AkasicDBVector implements LangChain's VectorStore interface. It stores document text, metadata, and embeddings in an AkasicDB collection.

from langchain_akasicdb import AkasicDBVector

vector_store = AkasicDBVector(
    embedding=embeddings,
    dimension=1536,
    db_url="postgresql+psycopg://postgres:mysecretpassword@localhost:5432/postgres",
    collection_name="docs",
    new_table=True,
)

Constructor arguments:

Argument Description
embedding LangChain Embeddings implementation
dimension Embedding vector dimension
db_url SQLAlchemy-style AkasicDB connection URL
collection_name AkasicDB collection name. Defaults to langchain
new_table Recreate the collection table when True

Create from Texts or Documents

Use from_texts() or from_documents() when you want to create a collection and add content in one step.
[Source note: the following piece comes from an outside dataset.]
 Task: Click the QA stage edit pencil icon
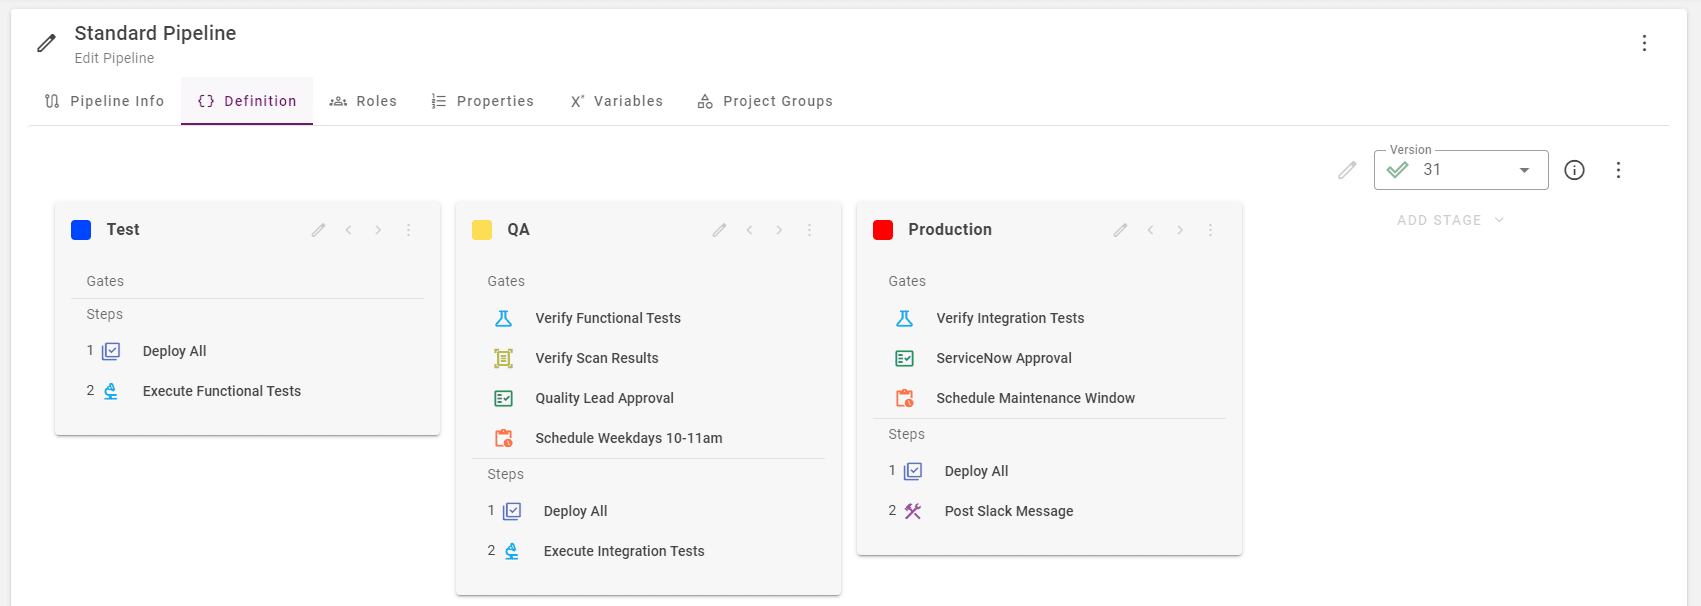point(719,230)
The embedding dimension is automatically detected from embedding.

from langchain_core.documents import Document
from langchain_akasicdb import AkasicDBVector

docs = [
    Document(page_content="AkasicDB supports vector search.", metadata={"source": "manual"}),
    Document(page_content="LangChain can use AkasicDB as a VectorStore.", metadata={"source": "manual"}),
]

vector_store = AkasicDBVector.from_documents(
    documents=docs,
    embedding=embeddings,
    db_url="postgresql+psycopg://postgres:mysecretpassword@localhost:5432/postgres",
    collection_name="docs",
)

Add and Delete Documents

Use LangChain's standard add_texts(), add_documents(), and delete() methods.
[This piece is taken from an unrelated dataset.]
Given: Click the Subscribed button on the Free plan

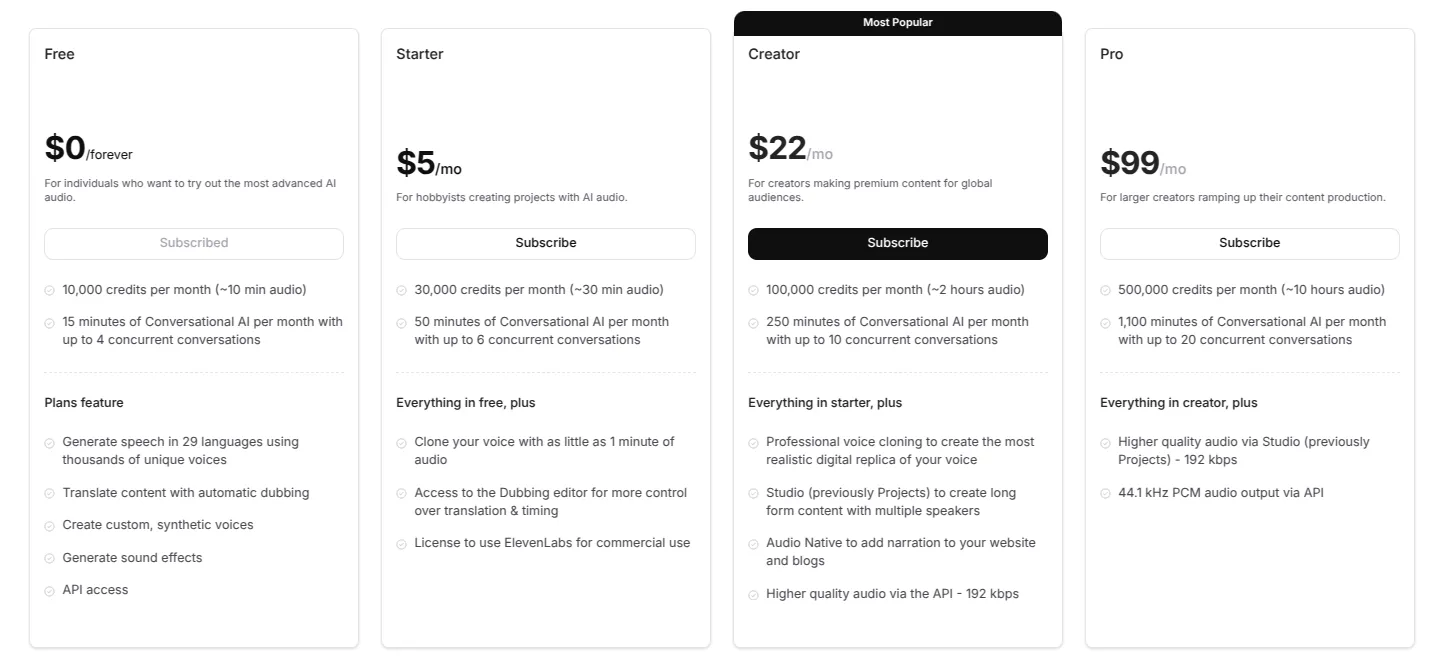Looking at the screenshot, I should [193, 243].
ids = vector_store.add_texts(
    ["hello akasicdb", "hello langchain"],
    metadatas=[{"topic": "db"}, {"topic": "llm"}],
)

vector_store.delete(ids=[ids[0]])

Use similarity_search() for documents only, or similarity_search_with_score() when you need scores.

docs = vector_store.similarity_search(
    "How do I store embeddings?",
    k=3,
    filter={"topic": "db"},
)

docs_with_scores = vector_store.similarity_search_with_score(
    "How do I store embeddings?",
    k=3,
)

Supported distance_func values:

Value AkasicDB operator Meaning
sqrt_euclid <-> L2 distance
neg_dot_prod <#> Negative dot product
ned_cos <=> Cosine distance
docs = vector_store.similarity_search(
    "graph vector search",
    k=5,
    distance_func="ned_cos",
)

Maximal Marginal Relevance

Use MMR search when you want results that balance similarity and diversity.

docs = vector_store.max_marginal_relevance_search(
    "graph vector search",
    k=4,
    fetch_k=20,
    lambda_mult=0.5,
)

MMR supports sqrt_euclid and ned_cos distance functions.

Retrieval

AkasicDBVector can be used as a LangChain retriever through as_retriever().

retriever = vector_store.as_retriever(
    search_type="similarity",
    search_kwargs={"k": 4},
)

docs = retriever.invoke("What is AkasicDB?")

Graph Wrapper

AkasicDBGraph provides a LangChain-compatible graph wrapper for AkasicDB graph queries. The graph must already be defined and created in AkasicDB.

from langchain_akasicdb import AkasicDBGraph

graph = AkasicDBGraph(
    db_url="postgresql://postgres:mysecretpassword@localhost:5432/postgres",
    graph_name="retail_graph",
)

rows = graph.query("""
MATCH (c:v_customer)-[:buy]->(i:v_item)
RETURN c.first_name AS customer, i.name AS item
""")

Constructor arguments:

Argument Description
db_url Psycopg-style AkasicDB connection URL
graph_name Name of the AkasicDB graph
refresh_schema Load schema metadata on initialization. Defaults to True

Query Parameters

Pass parameters using params. Reference them in the query like $name.

rows = graph.query(
    """
    MATCH (c:v_customer)
    WHERE c.first_name = $name
    RETURN c.last_name AS last_name
    """,
    params={"name": "Margaret"},
)

Schema Introspection

AkasicDBGraph exposes schema information in a human-readable string and a structured dictionary.

print(graph.get_schema)
schema = graph.get_structured_schema

Use refresh_schema() after recreating or changing the graph definition.

graph.refresh_schema()

Compatibility Notes

  • AkasicDBVector.get_by_ids() is not implemented in the current package.
  • The vector store creates AkasicDB collection tables through the AkasicDB Python SDK.
  • The graph wrapper executes Cypher against an existing AkasicDB graph; it does not create graph definitions.